No caso do “ultimato russo”, a questão imediata que está em jogo é a incorporação da Ucrânia pela OTAN, mas o verdadeiro problema de fundo é a exigência russa de revisão das “perdas” que lhe foram impostas depois da dissolução da União Soviética.[1] Depois de 1991, a Rússia perdeu 5 milhões de quilômetros quadrados e 140 milhões de habitantes, mas agora se propõe a reduzir essas perdas expandindo sua influência no seu entorno estratégico e afastando a ameaça ao seu território, por parte da OTAN e dos Estados Unidos.
Esse ultimatum era perfeitamente previsível e veio sendo anunciado há muito tempo, pelo menos desde a “Guerra da Geórgia”, em 2008.[2] A grande novidade agora é que a proposta revisionista dos russos deverá avançar sem guerra, através de um jogo de xadrez extremamente complexo, no qual se acumulam as ameaças militares e econômicas, mas não deverá haver um enfrentamento direto, apesar da propaganda e da histeria psicológica provocada pelos anúncios sucessivos da “invasão que não houve”, sobretudo da parte dos Estados Unidos e da Inglaterra.
A Rússia obteve uma vitória imediata ao conseguir colocar todos os demais atores envolvidos em torno de uma mesa para discutir os termos da sua proposta. E o mais provável é que os seus principais pleitos sejam atendidos, sem invasão nem guerra. Além disso, nas discussões evidenciaram-se a divisão entre as potências ocidentais e a falta de inciativa e liderança da parte do governo norte-americano, que se restringiu a repetir a mesma ameaça de sempre, de que imporia novas sanções econômicas aos russos caso ocorresse a invasão que foi reiteradamente negada pelos próprios russos, enquanto a iniciativa diplomática passava quase inteiramente para as mãos dos europeus.
Os Estados Unidos não receberam o apoio que esperavam de seus velhos aliados do Oriente Médio (nem mesmo de Israel), da Ásia (nem mesmo da Índia), e mesmo da América Latina (nem mesmo do Brasil).

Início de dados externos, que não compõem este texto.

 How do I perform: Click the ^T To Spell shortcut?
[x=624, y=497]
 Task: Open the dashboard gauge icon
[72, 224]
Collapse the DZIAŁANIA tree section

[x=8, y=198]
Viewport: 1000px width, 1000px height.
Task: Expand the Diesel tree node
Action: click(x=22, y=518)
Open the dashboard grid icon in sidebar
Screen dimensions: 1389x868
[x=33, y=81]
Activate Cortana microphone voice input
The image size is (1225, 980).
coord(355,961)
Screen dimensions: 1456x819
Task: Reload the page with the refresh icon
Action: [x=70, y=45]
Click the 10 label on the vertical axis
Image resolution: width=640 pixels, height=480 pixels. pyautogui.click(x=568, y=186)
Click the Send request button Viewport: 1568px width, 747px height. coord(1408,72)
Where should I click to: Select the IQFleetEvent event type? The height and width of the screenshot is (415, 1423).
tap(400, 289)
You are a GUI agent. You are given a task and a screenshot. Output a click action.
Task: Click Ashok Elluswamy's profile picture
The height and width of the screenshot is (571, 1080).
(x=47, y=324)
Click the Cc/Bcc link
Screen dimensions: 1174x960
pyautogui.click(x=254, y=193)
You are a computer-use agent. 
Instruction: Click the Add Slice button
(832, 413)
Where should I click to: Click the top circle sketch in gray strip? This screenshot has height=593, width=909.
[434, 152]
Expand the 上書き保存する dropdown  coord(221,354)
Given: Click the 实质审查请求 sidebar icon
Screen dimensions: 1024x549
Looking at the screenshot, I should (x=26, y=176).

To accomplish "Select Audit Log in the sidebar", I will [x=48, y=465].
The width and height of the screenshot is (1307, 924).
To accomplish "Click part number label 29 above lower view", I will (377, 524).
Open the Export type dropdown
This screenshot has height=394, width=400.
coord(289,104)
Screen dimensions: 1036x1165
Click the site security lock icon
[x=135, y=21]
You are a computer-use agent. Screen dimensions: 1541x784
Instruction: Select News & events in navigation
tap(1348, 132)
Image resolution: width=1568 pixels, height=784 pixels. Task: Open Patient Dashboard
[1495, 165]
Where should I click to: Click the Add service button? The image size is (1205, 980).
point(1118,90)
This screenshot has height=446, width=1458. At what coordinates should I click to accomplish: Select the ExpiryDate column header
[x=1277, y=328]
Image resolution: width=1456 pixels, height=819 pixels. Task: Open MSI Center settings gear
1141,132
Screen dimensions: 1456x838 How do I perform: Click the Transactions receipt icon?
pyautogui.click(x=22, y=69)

E o que é pior, para os anglo-saxões, tudo indica que a Alemanha terá um papel fundamental na intermediação diplomática do conflito, o que envolveria numa reaproximação entre os alemães e os russos, com a liberação imediata do Gasoduto do Báltico que sempre teve a oposição dos norte-americanos. Afora o fato que um eventual sucesso diplomático alemão neste conflito daria à Alemanha uma centralidade geopolítica dentro da Europa que aceleraria o declínio da influência dos Estados Unidos entre seus aliados europeus. Neste sentido, um acordo diplomático “intra-europeu” seria também uma derrota para os Estados Unidos, mas ao mesmo tempo é impossível imaginar que um acordo deste tipo possa ter sucesso sem o apoio dos próprios Estados Unidos e da Otan que é na prática um “braço armado norte-americano”.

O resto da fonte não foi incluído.